Participants: 820 354 patients, aged 18 years or older, undergoing cataract surgery. Eligible operations were those from centres with at least 50 operations with a recorded axial length measurement and age at surgery between 1 April 2010 and 31 August 2019.

Interventions: Phacoemulsification where the primary intention was cataract surgery alone.

Outcome Measures: Posterior capsule rupture (PCR) and other recorded intraoperative complications.

Results: 1 211 520 eligible operations were performed by 3210 surgeons. The baseline axial length was <21 mm (short eyes) for 17 170 (1.4%) eyes, 21-28 mm (medium eyes) for 1 182 513 (97.6%) eyes and >28 mm (long eyes) for 11 837 (1.0%) eyes. The median age at surgery was younger for patients with long eyes than those with short or medium eyes.
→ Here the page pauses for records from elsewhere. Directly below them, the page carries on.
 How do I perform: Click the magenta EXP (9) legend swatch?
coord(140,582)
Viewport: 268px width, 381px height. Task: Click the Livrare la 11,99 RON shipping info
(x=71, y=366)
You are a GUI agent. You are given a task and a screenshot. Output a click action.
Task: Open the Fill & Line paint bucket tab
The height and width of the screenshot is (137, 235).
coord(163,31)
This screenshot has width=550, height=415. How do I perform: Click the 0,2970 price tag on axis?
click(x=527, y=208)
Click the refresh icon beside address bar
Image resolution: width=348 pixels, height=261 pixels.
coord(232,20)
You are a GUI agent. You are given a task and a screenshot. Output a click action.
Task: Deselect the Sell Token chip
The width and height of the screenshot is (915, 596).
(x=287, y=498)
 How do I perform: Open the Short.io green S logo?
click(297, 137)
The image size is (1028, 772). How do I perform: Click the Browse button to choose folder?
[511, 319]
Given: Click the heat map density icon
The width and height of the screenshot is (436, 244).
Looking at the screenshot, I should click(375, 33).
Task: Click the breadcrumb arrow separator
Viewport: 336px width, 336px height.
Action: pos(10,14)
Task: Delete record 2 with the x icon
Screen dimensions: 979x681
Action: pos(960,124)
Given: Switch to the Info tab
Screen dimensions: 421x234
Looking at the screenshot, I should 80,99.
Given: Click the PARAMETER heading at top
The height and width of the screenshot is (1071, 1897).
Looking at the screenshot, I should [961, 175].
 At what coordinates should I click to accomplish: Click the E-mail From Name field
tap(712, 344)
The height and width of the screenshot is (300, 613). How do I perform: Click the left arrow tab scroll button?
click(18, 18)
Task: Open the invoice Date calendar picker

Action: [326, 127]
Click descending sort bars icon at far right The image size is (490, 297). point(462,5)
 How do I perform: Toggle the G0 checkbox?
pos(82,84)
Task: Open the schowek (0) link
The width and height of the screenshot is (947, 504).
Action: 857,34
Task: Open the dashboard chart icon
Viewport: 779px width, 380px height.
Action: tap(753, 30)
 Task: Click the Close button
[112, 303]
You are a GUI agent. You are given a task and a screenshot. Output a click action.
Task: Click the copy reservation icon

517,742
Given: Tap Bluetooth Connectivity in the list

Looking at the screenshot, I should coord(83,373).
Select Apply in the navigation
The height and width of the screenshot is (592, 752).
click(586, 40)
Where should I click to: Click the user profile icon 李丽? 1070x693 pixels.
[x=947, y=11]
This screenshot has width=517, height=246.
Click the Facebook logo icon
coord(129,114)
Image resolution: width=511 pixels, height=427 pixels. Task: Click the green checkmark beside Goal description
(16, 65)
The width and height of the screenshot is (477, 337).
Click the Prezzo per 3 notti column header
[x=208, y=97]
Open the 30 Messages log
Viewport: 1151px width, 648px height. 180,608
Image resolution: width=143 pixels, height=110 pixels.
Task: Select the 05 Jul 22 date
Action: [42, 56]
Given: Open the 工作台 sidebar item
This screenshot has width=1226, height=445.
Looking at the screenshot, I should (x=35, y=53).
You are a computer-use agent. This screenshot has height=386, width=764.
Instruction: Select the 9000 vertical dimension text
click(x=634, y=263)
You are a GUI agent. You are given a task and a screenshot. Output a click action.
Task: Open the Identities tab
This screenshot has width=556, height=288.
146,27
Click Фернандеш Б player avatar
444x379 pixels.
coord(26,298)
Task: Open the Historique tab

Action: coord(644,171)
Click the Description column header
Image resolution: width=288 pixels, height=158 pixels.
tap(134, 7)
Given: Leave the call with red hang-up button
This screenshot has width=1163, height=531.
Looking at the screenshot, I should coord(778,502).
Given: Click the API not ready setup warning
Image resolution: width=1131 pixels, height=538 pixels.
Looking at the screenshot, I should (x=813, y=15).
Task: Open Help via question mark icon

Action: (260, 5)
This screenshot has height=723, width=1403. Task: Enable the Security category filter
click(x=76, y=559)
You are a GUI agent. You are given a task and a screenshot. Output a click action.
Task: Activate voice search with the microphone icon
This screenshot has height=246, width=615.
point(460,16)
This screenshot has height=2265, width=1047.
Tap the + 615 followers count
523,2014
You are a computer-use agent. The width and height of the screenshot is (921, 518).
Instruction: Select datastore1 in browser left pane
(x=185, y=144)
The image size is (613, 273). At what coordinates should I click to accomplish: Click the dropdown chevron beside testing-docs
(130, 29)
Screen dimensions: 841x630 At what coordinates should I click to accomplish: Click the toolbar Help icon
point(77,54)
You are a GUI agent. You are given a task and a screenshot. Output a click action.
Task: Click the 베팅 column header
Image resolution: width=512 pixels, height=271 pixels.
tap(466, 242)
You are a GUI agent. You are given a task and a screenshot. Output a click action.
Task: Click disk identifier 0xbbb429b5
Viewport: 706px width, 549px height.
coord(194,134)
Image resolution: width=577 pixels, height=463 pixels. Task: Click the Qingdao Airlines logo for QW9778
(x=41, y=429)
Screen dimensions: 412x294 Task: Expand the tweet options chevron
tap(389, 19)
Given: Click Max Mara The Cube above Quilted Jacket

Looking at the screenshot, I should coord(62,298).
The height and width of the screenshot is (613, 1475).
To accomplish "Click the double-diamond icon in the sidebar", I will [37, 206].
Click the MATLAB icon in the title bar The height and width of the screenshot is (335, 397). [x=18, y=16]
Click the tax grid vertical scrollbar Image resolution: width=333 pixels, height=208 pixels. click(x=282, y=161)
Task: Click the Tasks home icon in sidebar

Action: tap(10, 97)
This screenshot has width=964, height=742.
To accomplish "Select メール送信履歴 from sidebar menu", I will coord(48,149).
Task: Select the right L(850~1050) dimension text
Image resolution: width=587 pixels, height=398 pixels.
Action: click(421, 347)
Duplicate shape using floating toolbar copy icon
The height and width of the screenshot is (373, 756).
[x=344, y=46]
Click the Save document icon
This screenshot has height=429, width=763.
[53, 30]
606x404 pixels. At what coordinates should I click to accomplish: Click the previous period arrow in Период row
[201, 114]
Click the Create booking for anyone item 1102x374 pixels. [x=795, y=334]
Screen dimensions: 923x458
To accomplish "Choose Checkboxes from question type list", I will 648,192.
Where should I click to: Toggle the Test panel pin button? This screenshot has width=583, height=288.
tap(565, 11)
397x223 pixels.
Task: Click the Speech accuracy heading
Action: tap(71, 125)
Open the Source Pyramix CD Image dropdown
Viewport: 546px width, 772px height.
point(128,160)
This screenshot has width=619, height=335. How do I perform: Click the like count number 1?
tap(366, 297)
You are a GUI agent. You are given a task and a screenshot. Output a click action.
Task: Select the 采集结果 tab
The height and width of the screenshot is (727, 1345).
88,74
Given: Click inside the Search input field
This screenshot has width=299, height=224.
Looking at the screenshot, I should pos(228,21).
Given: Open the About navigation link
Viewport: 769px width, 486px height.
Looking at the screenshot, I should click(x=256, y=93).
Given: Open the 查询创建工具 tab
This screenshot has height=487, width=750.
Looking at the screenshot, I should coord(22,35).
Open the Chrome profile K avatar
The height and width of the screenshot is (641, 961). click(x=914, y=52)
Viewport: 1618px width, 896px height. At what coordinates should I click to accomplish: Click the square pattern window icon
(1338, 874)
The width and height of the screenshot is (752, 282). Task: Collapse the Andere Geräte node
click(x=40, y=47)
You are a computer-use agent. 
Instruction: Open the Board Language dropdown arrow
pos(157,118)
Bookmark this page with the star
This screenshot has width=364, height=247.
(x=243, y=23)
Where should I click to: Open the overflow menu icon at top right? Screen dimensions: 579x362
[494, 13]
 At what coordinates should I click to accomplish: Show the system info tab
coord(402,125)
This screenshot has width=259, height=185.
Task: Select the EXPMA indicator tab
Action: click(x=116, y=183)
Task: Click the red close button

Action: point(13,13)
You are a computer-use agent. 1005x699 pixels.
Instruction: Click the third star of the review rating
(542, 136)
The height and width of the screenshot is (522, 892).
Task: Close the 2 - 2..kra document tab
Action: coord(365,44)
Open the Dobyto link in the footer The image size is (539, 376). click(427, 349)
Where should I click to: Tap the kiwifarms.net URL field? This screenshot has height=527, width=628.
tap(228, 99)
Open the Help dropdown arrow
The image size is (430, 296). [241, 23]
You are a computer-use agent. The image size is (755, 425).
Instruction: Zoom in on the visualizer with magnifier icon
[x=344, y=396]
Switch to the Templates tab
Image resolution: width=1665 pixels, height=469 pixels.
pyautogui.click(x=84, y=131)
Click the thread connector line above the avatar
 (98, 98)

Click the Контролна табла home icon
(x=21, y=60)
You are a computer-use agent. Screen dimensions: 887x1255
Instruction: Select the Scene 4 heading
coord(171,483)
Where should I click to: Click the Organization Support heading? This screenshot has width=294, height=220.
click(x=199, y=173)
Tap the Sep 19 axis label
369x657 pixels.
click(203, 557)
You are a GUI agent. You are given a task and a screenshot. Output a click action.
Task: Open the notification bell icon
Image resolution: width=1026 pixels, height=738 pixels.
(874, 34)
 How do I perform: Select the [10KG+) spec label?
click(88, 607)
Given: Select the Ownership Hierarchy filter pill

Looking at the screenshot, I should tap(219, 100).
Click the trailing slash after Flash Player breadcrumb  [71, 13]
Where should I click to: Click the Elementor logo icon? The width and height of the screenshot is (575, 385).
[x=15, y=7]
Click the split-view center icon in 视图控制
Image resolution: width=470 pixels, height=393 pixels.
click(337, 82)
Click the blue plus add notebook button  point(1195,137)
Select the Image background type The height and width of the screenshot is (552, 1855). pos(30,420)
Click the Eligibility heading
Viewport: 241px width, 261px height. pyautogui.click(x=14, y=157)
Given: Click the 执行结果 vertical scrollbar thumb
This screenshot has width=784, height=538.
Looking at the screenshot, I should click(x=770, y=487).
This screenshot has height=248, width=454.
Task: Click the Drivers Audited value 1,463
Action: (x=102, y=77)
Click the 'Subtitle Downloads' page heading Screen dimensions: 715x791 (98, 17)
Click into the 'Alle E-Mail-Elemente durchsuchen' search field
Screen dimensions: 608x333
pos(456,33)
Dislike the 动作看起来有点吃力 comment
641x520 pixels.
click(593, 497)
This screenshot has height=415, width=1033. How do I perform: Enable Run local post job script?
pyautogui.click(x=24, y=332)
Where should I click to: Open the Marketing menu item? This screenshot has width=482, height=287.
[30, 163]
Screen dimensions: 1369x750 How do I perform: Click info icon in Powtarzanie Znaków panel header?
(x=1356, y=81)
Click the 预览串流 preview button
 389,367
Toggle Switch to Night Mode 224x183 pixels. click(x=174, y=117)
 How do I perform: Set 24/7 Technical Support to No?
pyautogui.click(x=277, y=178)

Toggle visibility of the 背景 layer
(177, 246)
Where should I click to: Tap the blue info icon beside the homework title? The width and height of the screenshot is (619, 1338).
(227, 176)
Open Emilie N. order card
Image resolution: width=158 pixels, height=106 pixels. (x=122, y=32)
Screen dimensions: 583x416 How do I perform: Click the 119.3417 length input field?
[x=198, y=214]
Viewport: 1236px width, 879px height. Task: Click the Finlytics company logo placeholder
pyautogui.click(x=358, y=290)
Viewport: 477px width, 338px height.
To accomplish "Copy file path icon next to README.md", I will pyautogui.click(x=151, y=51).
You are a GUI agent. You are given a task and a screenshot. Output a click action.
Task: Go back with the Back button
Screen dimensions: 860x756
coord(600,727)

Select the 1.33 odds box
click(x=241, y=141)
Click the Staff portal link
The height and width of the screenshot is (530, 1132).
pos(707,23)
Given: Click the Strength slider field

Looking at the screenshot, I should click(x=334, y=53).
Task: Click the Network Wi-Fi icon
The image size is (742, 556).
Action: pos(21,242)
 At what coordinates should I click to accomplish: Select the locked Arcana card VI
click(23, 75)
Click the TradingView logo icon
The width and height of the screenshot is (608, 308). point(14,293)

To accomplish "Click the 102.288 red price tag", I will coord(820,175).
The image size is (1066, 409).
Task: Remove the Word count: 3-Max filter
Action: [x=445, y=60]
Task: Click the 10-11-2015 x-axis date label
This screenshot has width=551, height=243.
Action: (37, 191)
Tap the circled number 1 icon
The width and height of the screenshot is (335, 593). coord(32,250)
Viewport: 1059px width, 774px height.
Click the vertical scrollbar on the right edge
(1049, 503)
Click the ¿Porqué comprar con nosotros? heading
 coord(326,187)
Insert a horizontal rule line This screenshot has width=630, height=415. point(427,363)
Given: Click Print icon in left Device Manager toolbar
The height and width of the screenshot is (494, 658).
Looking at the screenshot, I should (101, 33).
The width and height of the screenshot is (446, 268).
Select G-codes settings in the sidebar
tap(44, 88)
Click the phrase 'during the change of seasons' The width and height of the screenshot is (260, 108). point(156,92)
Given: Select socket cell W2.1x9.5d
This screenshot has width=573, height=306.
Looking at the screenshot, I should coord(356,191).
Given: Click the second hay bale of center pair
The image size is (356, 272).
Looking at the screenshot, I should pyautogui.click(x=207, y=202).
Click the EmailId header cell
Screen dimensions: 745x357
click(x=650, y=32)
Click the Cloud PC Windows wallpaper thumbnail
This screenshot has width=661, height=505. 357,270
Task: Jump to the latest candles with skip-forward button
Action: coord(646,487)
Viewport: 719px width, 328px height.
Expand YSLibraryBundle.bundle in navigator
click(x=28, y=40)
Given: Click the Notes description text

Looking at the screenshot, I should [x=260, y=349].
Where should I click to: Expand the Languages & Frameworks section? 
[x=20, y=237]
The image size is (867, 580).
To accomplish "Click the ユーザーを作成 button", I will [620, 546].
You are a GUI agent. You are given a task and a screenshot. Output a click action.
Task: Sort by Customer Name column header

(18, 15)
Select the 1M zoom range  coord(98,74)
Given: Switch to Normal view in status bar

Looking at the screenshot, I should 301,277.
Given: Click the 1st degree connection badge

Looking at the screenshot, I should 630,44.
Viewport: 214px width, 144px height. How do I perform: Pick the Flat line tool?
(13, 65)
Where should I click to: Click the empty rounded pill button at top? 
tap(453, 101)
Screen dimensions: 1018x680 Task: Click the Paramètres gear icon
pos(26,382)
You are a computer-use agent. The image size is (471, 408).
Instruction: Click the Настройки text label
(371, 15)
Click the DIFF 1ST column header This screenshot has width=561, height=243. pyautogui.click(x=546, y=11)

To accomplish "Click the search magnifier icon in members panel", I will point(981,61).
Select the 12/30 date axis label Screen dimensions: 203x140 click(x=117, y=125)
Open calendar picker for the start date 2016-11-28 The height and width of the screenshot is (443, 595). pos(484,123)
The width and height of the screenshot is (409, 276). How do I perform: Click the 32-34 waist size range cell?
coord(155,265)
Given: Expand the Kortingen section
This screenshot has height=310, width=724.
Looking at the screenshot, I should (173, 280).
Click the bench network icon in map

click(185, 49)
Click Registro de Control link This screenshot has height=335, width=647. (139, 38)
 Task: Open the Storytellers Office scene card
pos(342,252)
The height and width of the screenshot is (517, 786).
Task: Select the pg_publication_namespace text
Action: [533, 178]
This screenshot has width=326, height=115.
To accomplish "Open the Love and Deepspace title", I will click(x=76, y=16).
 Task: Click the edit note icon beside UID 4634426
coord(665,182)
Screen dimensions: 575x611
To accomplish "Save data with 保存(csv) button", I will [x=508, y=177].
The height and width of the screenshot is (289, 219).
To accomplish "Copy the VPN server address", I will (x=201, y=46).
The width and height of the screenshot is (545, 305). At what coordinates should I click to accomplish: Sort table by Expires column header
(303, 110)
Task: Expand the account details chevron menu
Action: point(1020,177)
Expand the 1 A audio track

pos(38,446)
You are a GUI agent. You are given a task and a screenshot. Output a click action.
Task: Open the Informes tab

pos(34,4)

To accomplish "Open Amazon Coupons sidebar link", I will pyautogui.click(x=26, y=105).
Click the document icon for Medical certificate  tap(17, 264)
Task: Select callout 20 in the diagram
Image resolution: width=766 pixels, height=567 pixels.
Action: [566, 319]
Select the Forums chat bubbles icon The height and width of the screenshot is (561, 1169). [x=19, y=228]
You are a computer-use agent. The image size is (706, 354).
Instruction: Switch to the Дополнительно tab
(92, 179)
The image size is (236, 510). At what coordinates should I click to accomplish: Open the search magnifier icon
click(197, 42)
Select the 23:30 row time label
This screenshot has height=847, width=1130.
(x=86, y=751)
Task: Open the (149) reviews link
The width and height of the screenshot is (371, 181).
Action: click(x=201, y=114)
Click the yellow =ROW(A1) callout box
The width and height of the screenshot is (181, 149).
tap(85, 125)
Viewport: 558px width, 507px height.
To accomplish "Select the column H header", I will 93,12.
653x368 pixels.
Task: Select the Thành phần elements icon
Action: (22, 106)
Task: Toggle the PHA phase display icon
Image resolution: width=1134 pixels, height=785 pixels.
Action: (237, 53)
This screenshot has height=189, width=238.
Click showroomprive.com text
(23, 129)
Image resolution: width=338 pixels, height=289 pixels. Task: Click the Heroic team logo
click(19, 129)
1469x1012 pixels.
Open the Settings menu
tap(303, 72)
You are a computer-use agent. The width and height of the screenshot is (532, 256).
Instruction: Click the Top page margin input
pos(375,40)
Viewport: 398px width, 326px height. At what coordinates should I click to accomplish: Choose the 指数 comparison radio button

The rate of any intraoperative complication was higher for short eyes than medium or long with complication rates of 4.5%, 2.9% and 3.3%, respectively (p<0.001). PCR occurred in 1.40% surgeries overall, and in 1.53%, 1.40% and 1.61% of short, medium and long eyes, respectively (p=0.043, not significant at the 1% level).

Conclusions: Overall PCR rates for cataract surgery in RCOphth NOD contributing centres are lower than previously reported and there is little change in PCR rates by axial length. Short eyes were more likely to have an intraoperative complication than medium or long eyes.